# WORK ORDER 1:
According to the passage on AI for the legal industry, why should law firms check whether their specific use case crosses into the EU AI Act's high-risk tier? Answer in one to three sentences.
# WORK ORDER 2:
In the passage on AI for the legal industry, what is DPIA screening meant to assess?
# WORK ORDER 3:
Write what comes next in the passage on AI for the legal industry, picking up after its final sentence.
***** PROVIDED PASSAGE *****
AI for the Legal Industry — EU AI Act Considerations
The EU AI Act classifies most legal research and drafting tools as minimal or limited risk AI systems. However, AI systems used to assist in judicial or quasi-judicial decisions, or systems that evaluate individuals’ legal situations in ways that significantly affect their rights, may attract higher-risk classification. Law firms using AI for legal services under the AI Act should check whether their specific use case crosses into the high-risk tier.
What to Check Before Adopting an AI Tool
Before rolling out any AI tool in a German law firm, work through this compliance checklist:
- Data classification — define which matter data may and may not be processed by the tool
- DPA / AVV — obtain and review the vendor’s data processing agreement
- Section 43e BRAO contract review — verify the contract includes confidentiality, purpose limitation, and deletion commitments
- EU data residency — confirm where data is processed and stored, including sub-processors
- Training data opt-out — verify whether the vendor uses inputs for model training and how to disable it
- Sub-processor list — obtain a current list of sub-processors and assess EEA exposure
- DPIA screening — assess whether the use case triggers an Article 35 GDPR obligation
- Internal usage policy — document permitted use cases, prompt guidelines, and human review requirements
- Access controls — restrict AI tool access to fee earners with a need to use it for the specific matter type
- Competence and supervision — ensure lawyers using AI tools review outputs before relying on them professionally
How Compound Law Helps Law Firms with AI
Compound Law advises German law firms and legal departments on the legal and compliance framework for AI adoption. Our work includes:
- DPA and AVV review for AI tool procurement
- Section 43e BRAO compliance analysis for AI vendor relationships
- GDPR DPIA support for law firm AI deployments
- AI Act classification for legal technology use cases
- Internal AI policy drafting for law firms deploying LLMs in practice
If your firm is evaluating AI tools or building an internal compliance framework for AI in legal practice, get in touch with Compound Law.
***** SOURCE INFORMATION *****
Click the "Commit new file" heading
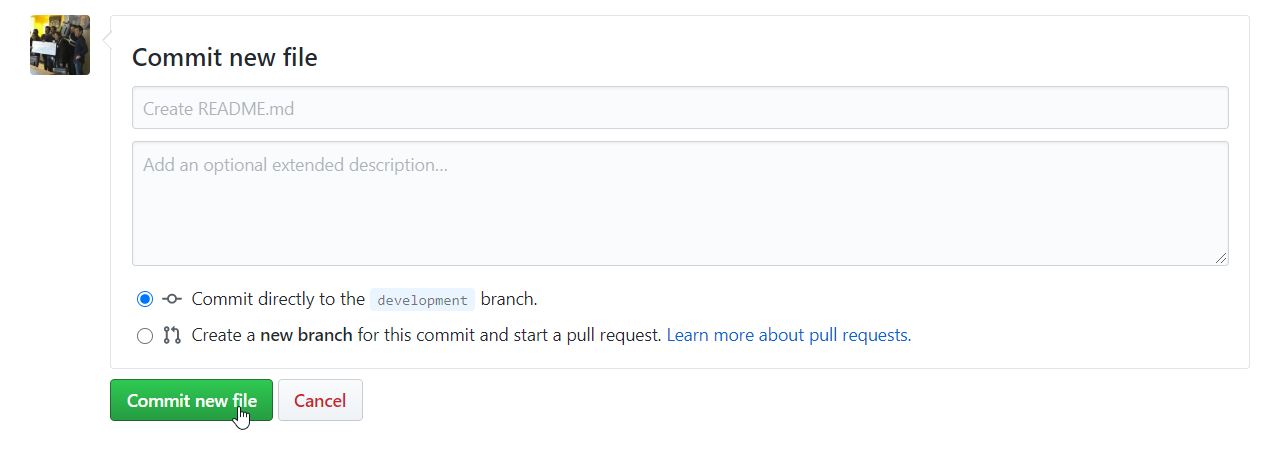(x=225, y=57)
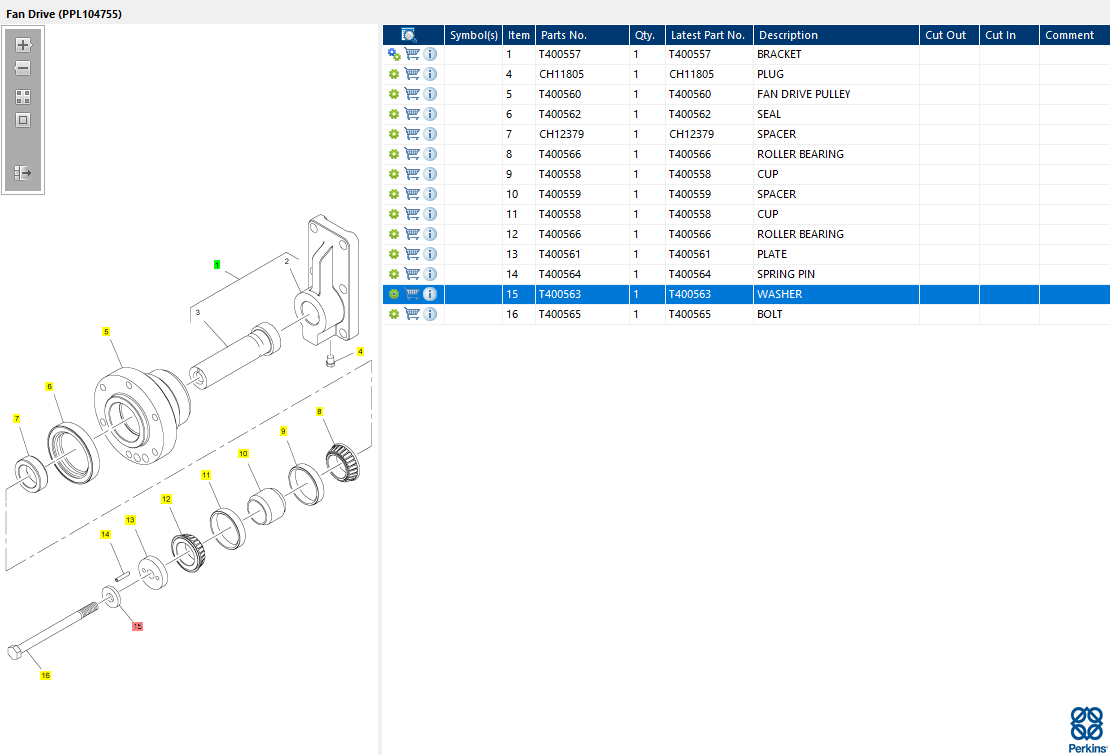Open info for the BRACKET part
This screenshot has height=755, width=1110.
430,54
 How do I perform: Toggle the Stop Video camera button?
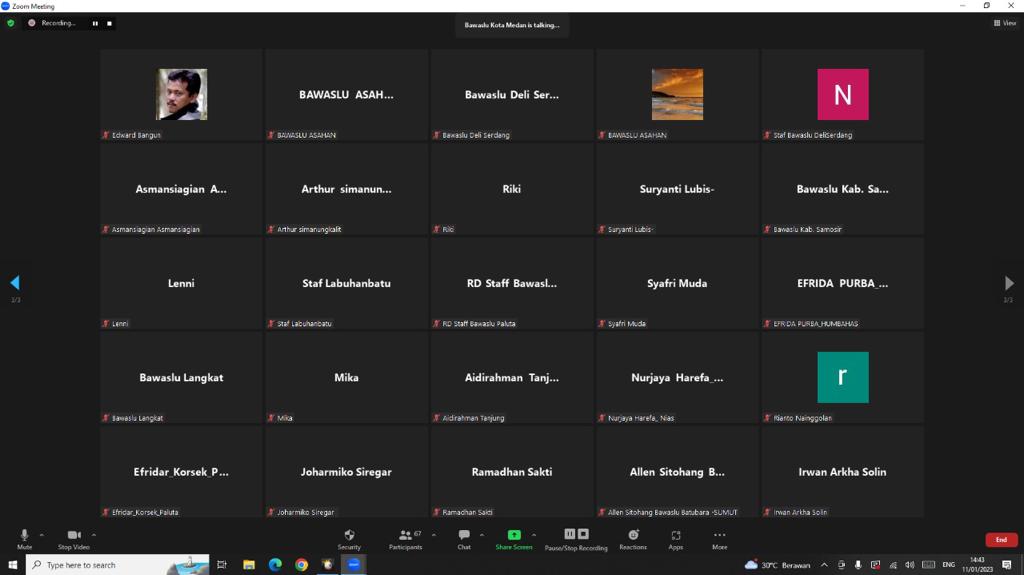coord(73,539)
*****
# OUTPUT 1:
Most legal research and drafting tools count as minimal or limited risk. However, AI systems that assist in judicial or quasi-judicial decisions, or that evaluate individuals' legal situations in ways that significantly affect their rights, may attract a higher-risk classification.

# OUTPUT 2:
Whether the use case triggers an Article 35 GDPR obligation.

# OUTPUT 3:
Frequently Asked Questions
Can German lawyers use ChatGPT or Claude for client work?
Yes, in principle — but not without safeguards. Consumer versions of ChatGPT or Claude are not suitable for confidential client data. Enterprise or API versions with DPAs, EU data residency configurations, and training opt-outs are the appropriate path. Even then, lawyers remain professionally responsible for all outputs.
What does BRAO say about using AI in legal practice?
BRAO does not prohibit AI use in German legal practice. Section 43a requires protection of confidential information. Section 43e governs outsourcing arrangements with external providers who access confidential data, requiring a specific written contract. The BRAK December 2024 guidance confirmed that these obligations apply to AI tool adoption.
Do German law firms need an AVV (DPA) with their AI providers?
Yes, where personal data is processed. An AVV under Article 28 GDPR is required. But a DPA alone is not sufficient — law firms also need the Section 43e BRAO contract layer, cross-border transfer safeguards, and a verified sub-processor chain.
Is there a GDPR-compliant AI tool for legal research?
Several enterprise-grade tools can be configured to meet GDPR requirements. Perplexity Enterprise, Claude Enterprise, and Azure OpenAI with European data residency are among those commonly assessed by German law firms. Compliance depends on the specific configuration and use case, not just the vendor’s general terms.
What are the risks of AI use in Kanzleien under German law?
The primary risks are: professional liability for unchecked AI errors; confidentiality breaches under Section 43a BRAO; GDPR violations if client personal data crosses borders without adequate safeguards; and potential scrutiny from the Rechtsanwaltskammer if AI-assisted work is identified and not properly supervised. A documented operating model is the best protection against all four.